Authors: Verlaan JJ, Westhoff PG, Hes J, van der Linden YM, Castelein RM, Oner FC, van Vulpen M

Abstract
BACKGROUND CONTEXT: Most patients with painful spinal metastases are sufficiently palliated by hypofractionated radiotherapy. However, a small group of patients will need surgical intervention to treat symptomatic spinal cord compression and/or gross mechanical instability. Irradiation of a (prospective) surgical area may lead to postsurgery complications, including wound dehiscence, infection, and chronic wound ulcers. Decreasing the radiation dose to the surgical area could reduce radiation-induced toxicity and associated surgical complications.
PURPOSE: To investigate an alternative radiation technique designed to lower the surgical area dose while delivering an adequate target dose and minimal off-target dose.
STUDY DESIGN: Comparison of radiation doses received by various anatomic structures after simulating irradiation with a routine posteroanterior single field (SF) technique and experimental multiple field (MF) technique in a setting of thoracic metastatic spinal disease.

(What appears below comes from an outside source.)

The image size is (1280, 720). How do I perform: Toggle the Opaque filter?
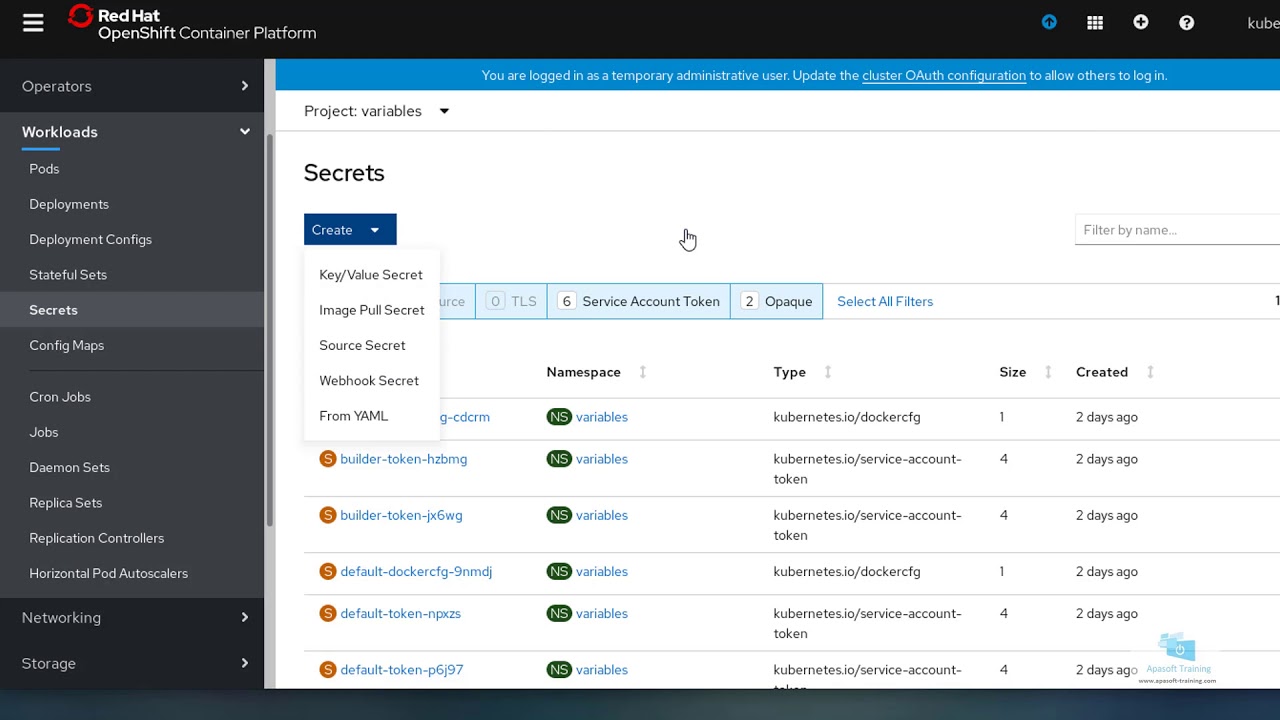(776, 301)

METHODS: The computed tomography (CT) data from six previously treated patients with a total of 10 thoracic spinal metastases were used to plan four radiation schemes (SF8 Gy; SF20 Gy; MF8 Gy; and MF20 Gy). Discrete anatomic structures were defined on CT data, including a posterior surgical area, and after simulation the doses received were calculated and compared for the 8 Gy and 20 Gy techniques.
RESULTS: With the experimental MF technique, a clinically relevant dose could be delivered to the affected vertebra, whereas the dose received at the (prospective) surgical area could be significantly reduced compared with the SF technique. The dose received at the nontarget tissues fell below the threshold level for clinical relevance.
CONCLUSIONS: This radiation planning study showed the feasibility of sparing the surgical area while delivering an adequate dose to affected vertebrae in thoracic metastatic spinal disease.